_What to do_
Apart from pictures, transcribe exactly each line from the one containing "Task: Open Vulnerability" through the final line of the listing below.

_Material to process_

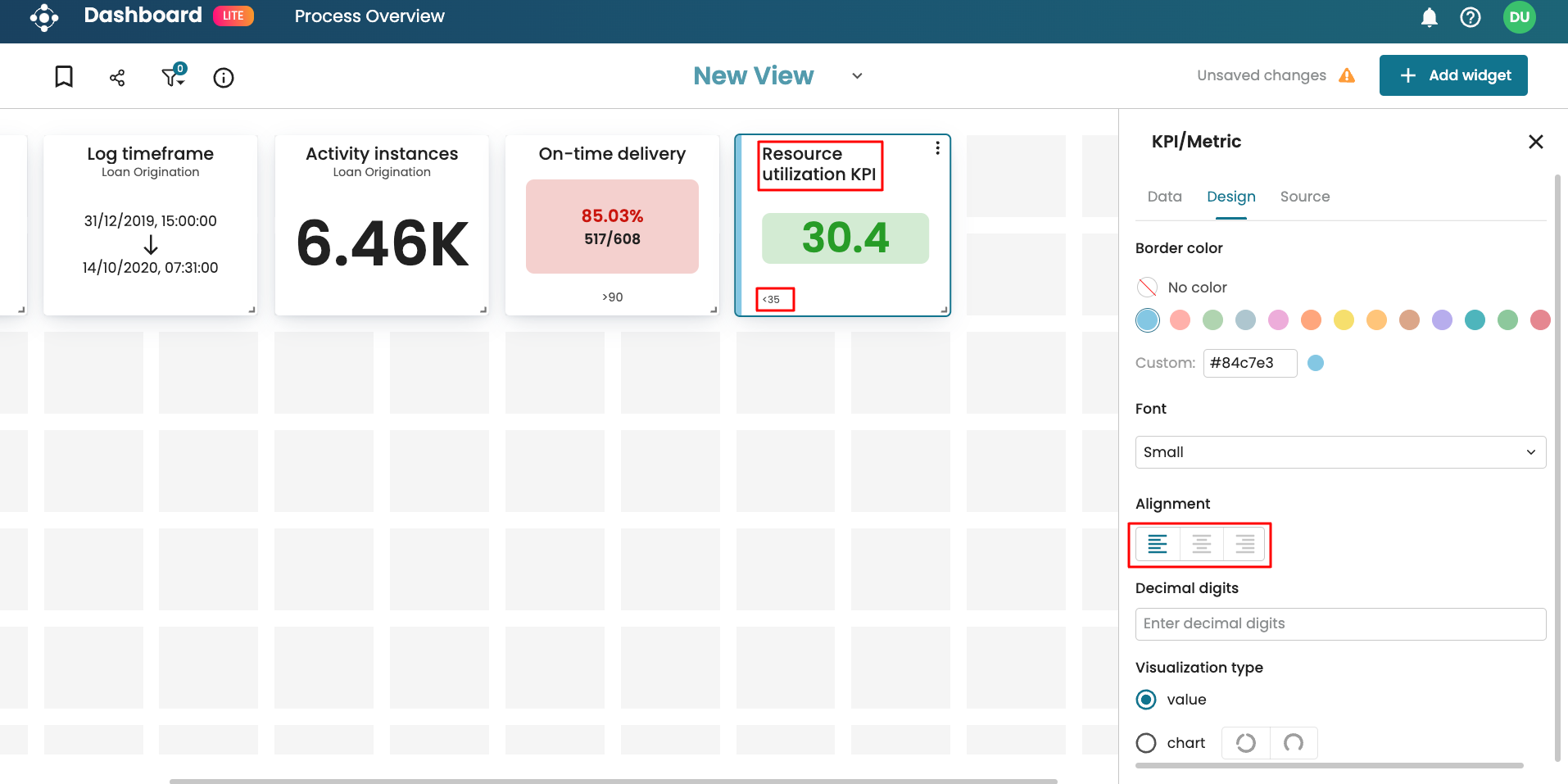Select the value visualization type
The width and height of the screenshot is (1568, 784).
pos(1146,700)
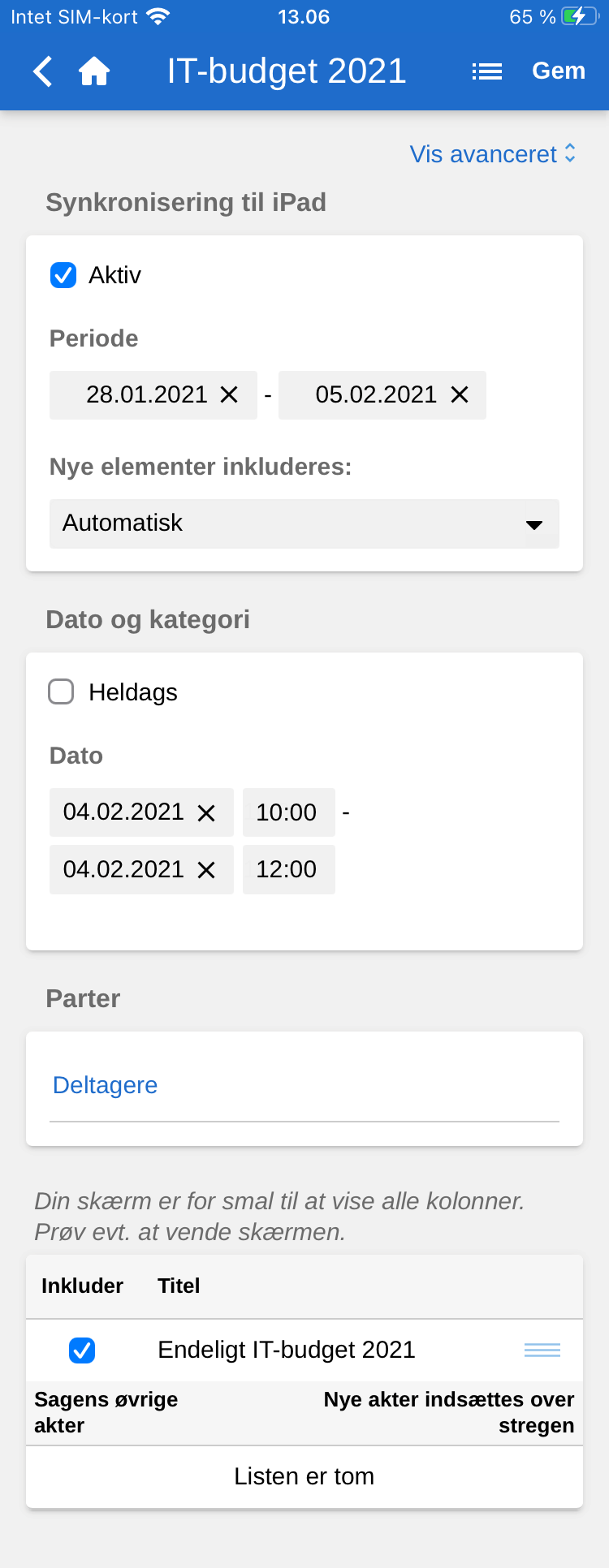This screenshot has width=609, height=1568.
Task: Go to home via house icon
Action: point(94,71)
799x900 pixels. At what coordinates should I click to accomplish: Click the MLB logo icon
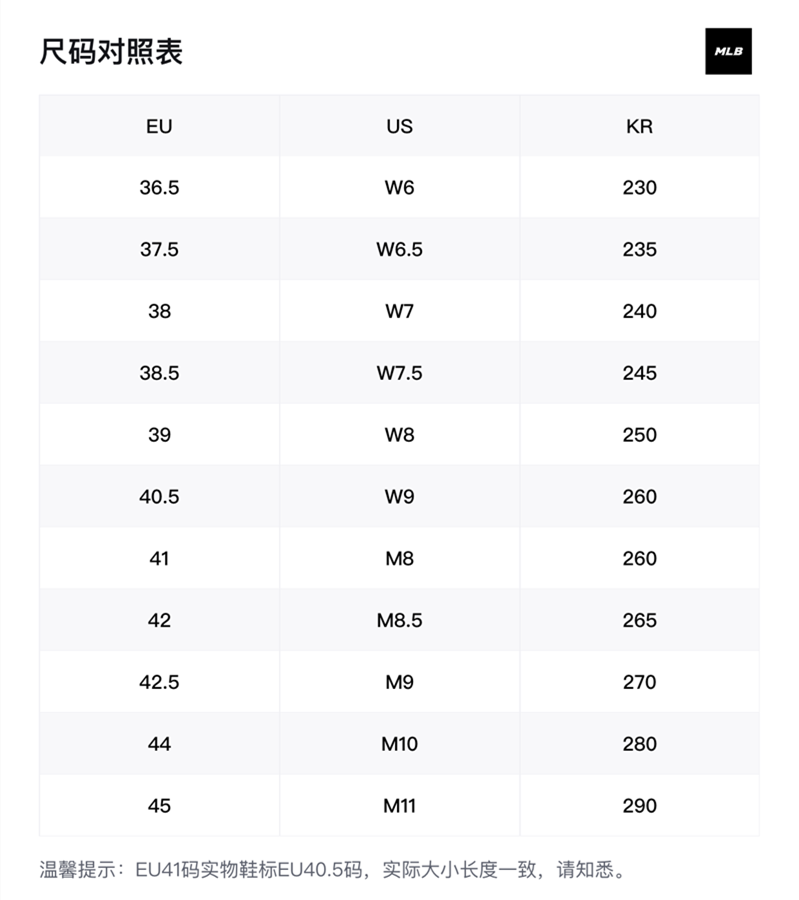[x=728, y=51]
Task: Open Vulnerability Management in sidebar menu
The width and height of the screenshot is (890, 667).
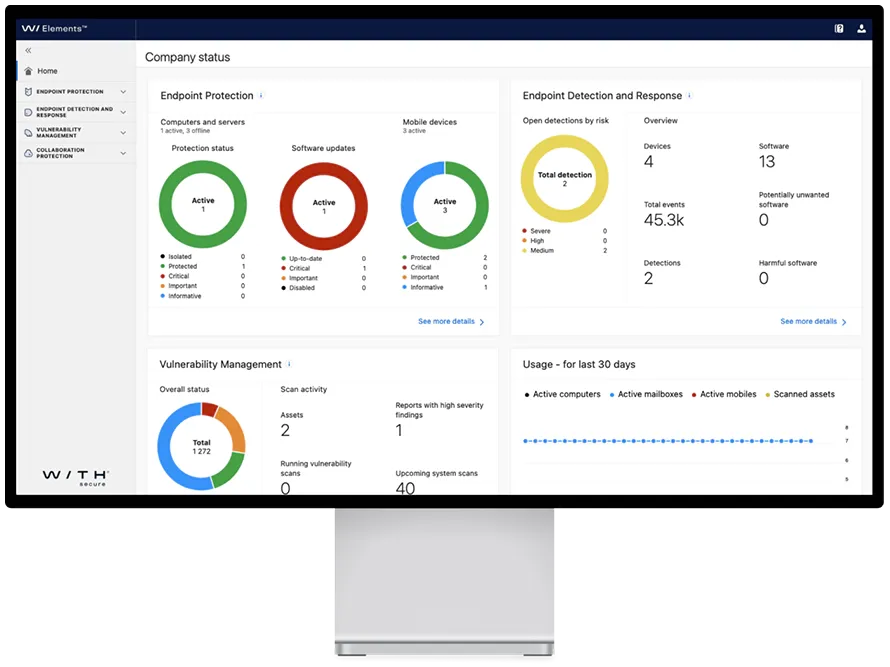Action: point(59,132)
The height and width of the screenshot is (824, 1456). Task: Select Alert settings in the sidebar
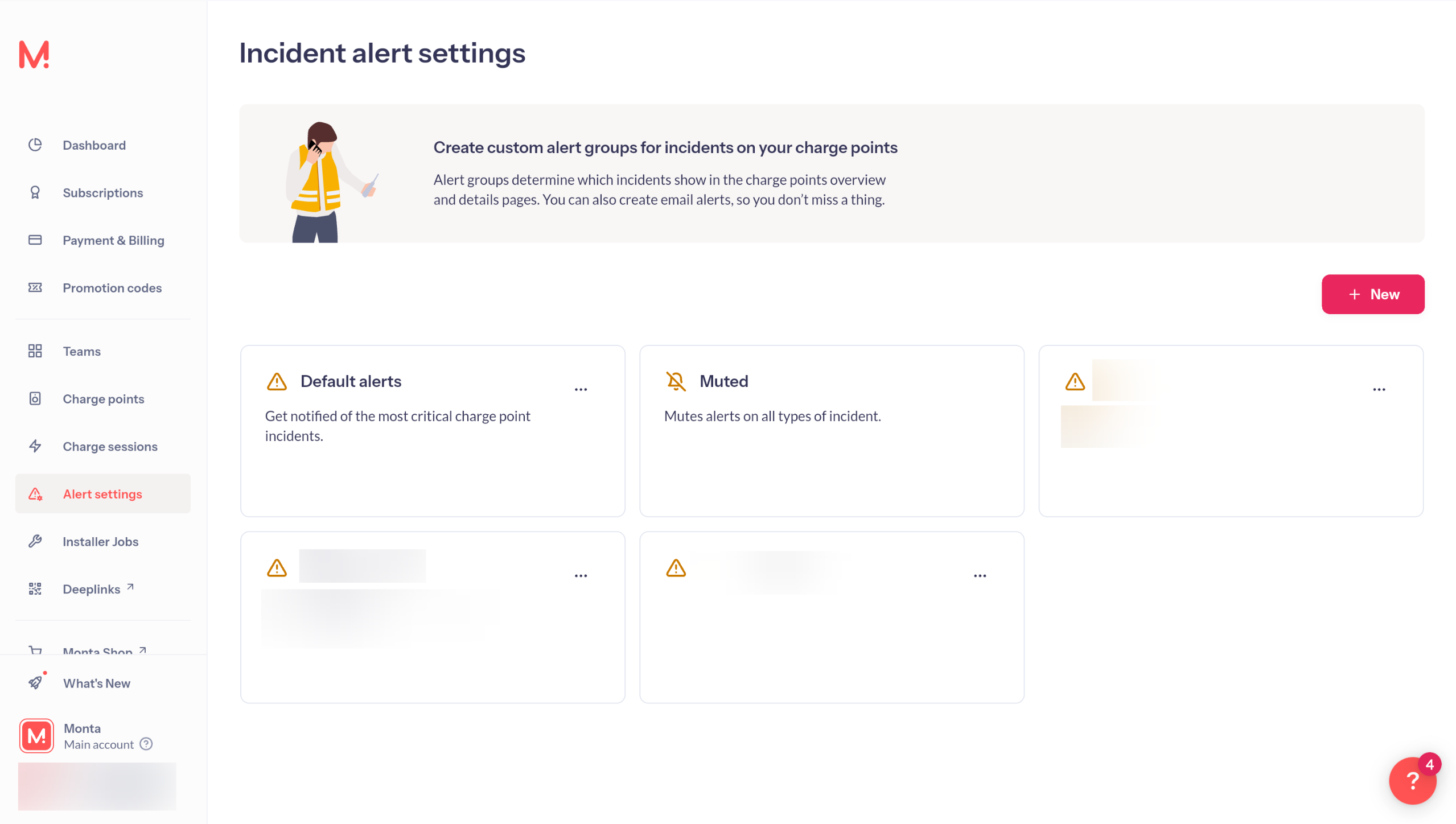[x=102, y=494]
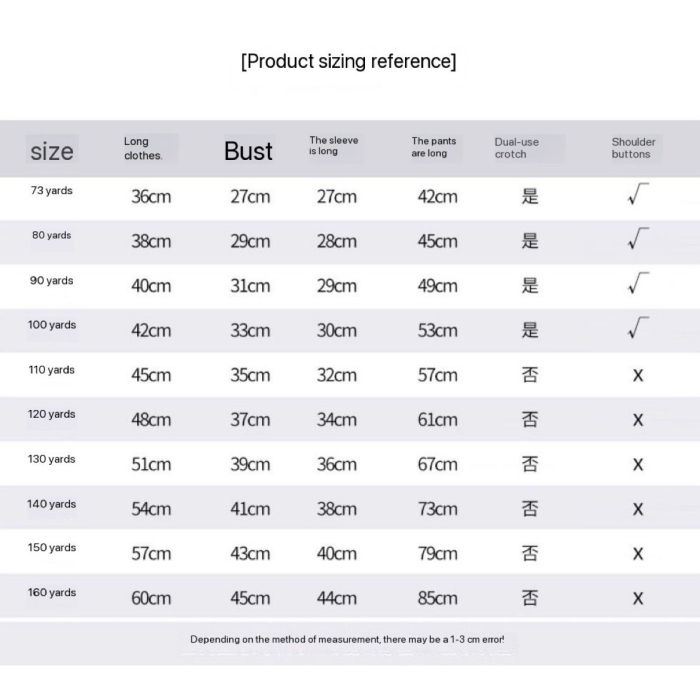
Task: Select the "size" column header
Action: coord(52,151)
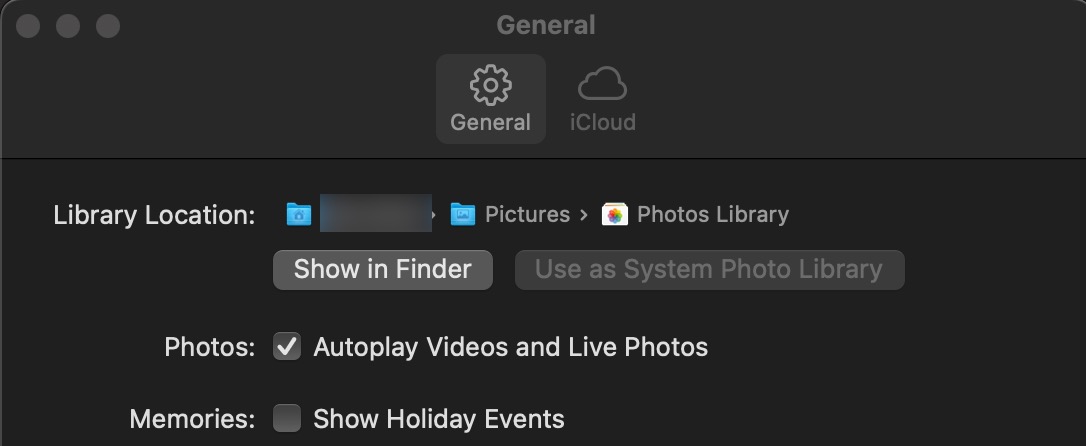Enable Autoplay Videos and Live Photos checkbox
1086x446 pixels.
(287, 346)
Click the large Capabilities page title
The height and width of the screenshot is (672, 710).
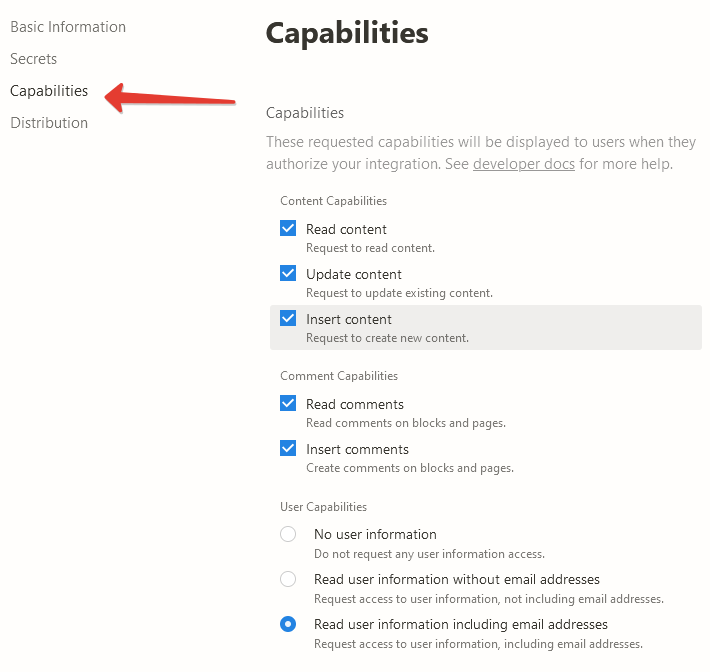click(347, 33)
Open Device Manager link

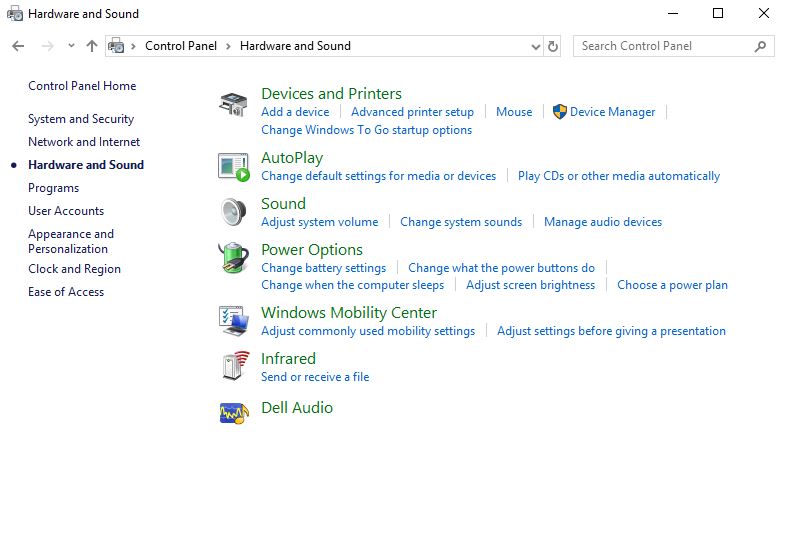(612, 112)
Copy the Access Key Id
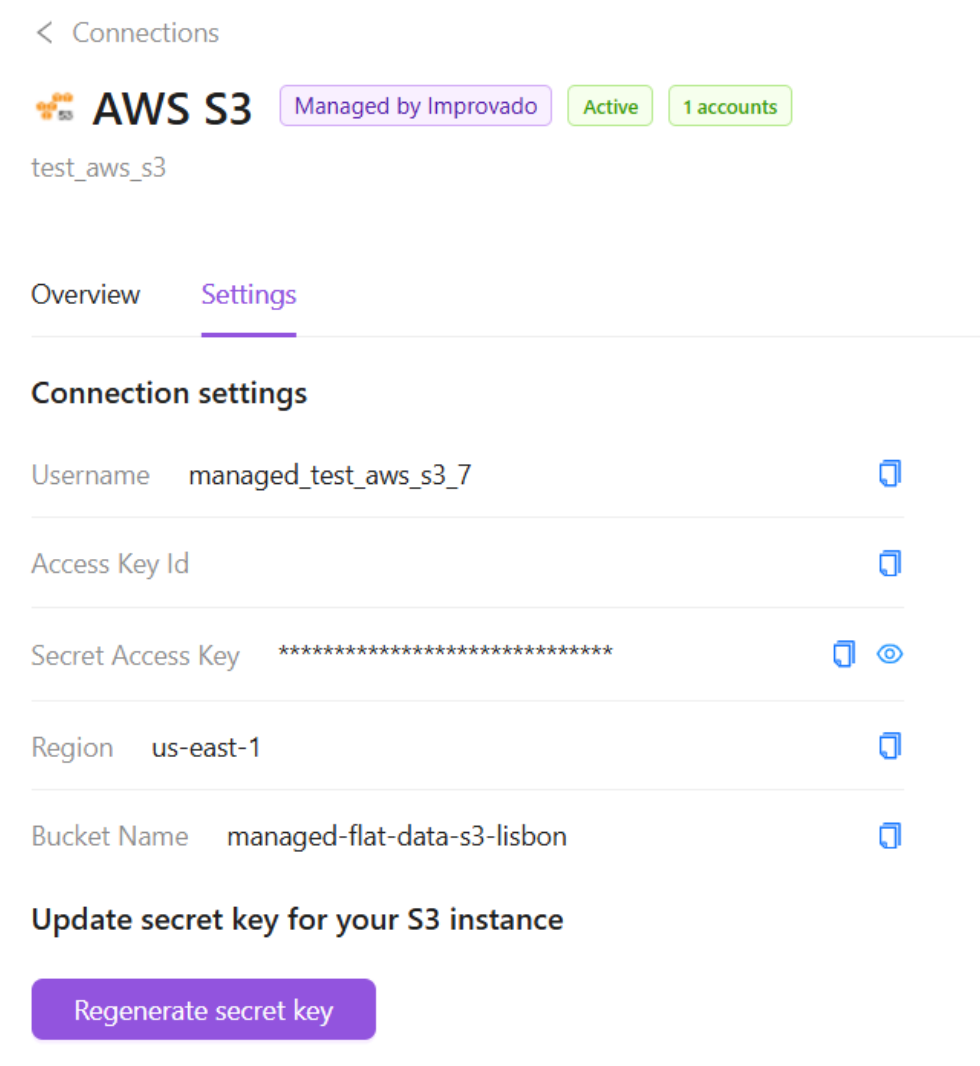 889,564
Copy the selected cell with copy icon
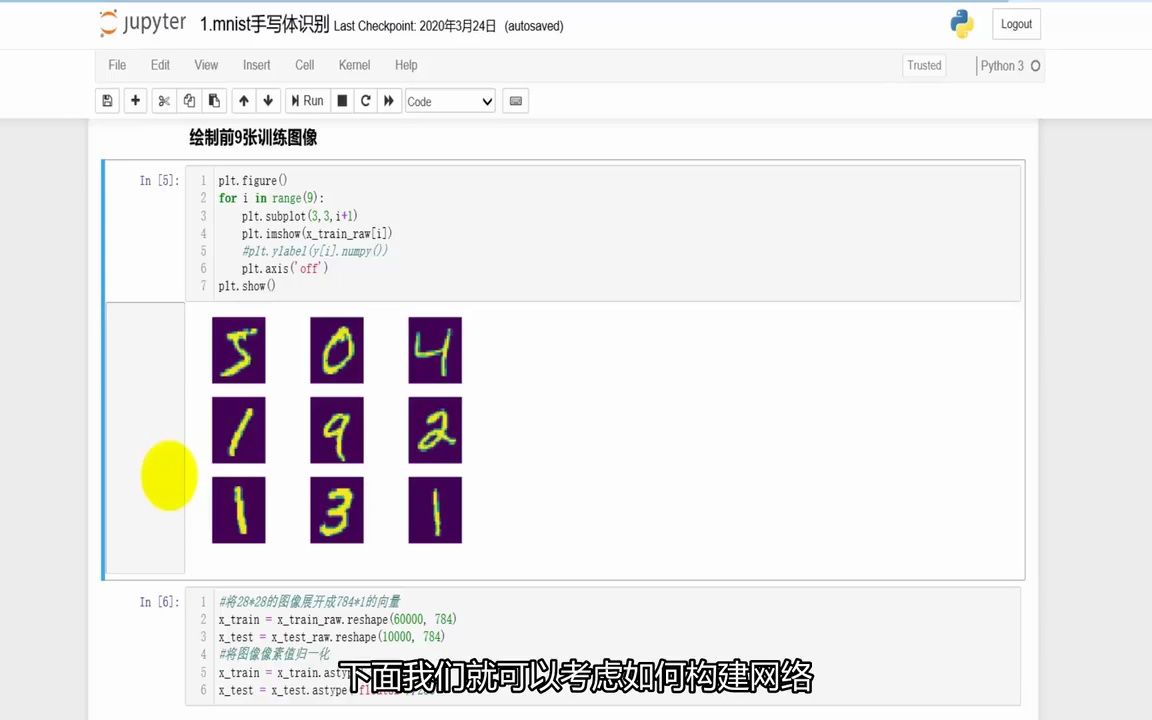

_Response below_
Task: Open Vulnerability Management in sidebar menu
The width and height of the screenshot is (890, 667).
Action: point(59,132)
The height and width of the screenshot is (824, 1456). Task: Select Alert settings in the sidebar
[x=102, y=494]
Task: Select the "size" column header
Action: coord(52,151)
Enable Autoplay Videos and Live Photos checkbox
1086x446 pixels.
(287, 346)
Click the large Capabilities page title
The height and width of the screenshot is (672, 710).
click(347, 33)
Open Device Manager link

(612, 112)
Copy the Access Key Id
 889,564
Copy the selected cell with copy icon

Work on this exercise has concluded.